世界の救急車無料サービスの現状
救急車を無料で利用できる国は、実はそれほど多くありません。日本を含む香港、イギリス、スウェーデンなどは、救急搬送にかかる費用を原則として請求しないシステムを採っています。これらの国では、税金や公的制度によって医療サービスが支えられており、「命に関わる緊急事態では誰もが平等に助けを求められるべき」という考えが背景にあります。
一方、多くの国では救急車の利用に料金がかかります。オーストラリアでは州によって異なるものの、重症でない場合は請求されることがあり、ドイツは原則として保険が適用されますが、自己負担が発生することも。特にアメリカでは、救急搬送1回あたり数十万円の請求がされるケースもあり、高額な医療費が問題視されています。
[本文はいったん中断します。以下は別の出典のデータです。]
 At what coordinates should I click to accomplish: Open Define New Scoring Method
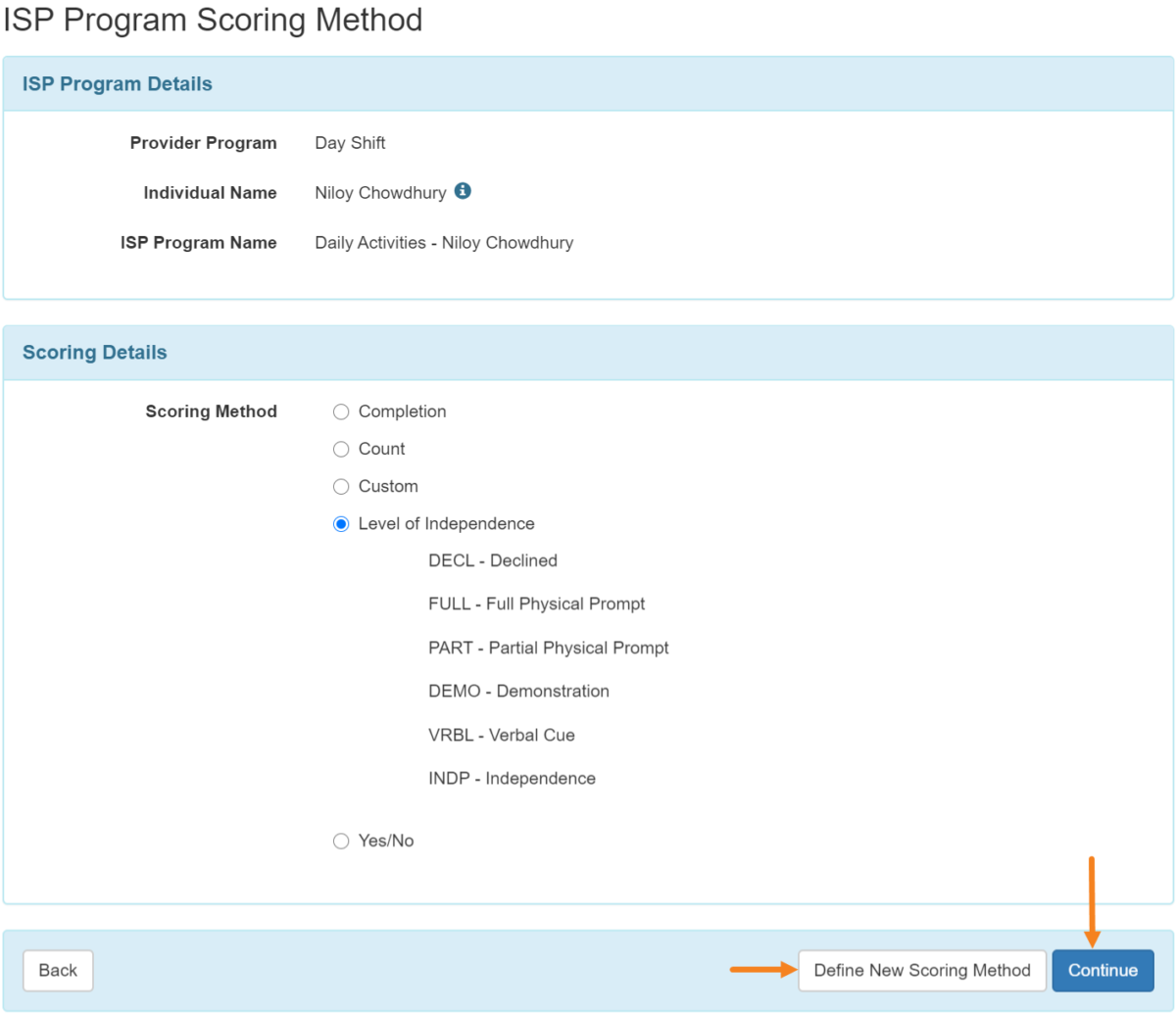[x=921, y=970]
無料の制度だからといって、救急車の乱用は問題になります。日本では、軽症で無理に救急車を呼ぶ人が増えていることから、今後は適切な利用を促す取り組みがさらに必要となるでしょう。緊急の際は安心して助けを呼べる社会でありながら、その恩恵を正しく使う心構えも大切です。
世界を見渡すと、医療のあり方は国によって大きく異なりますが、誰もが安心して命を守れる仕組みをどう実現するか——それは、社会の在り方そのものを問うテーマでもあります。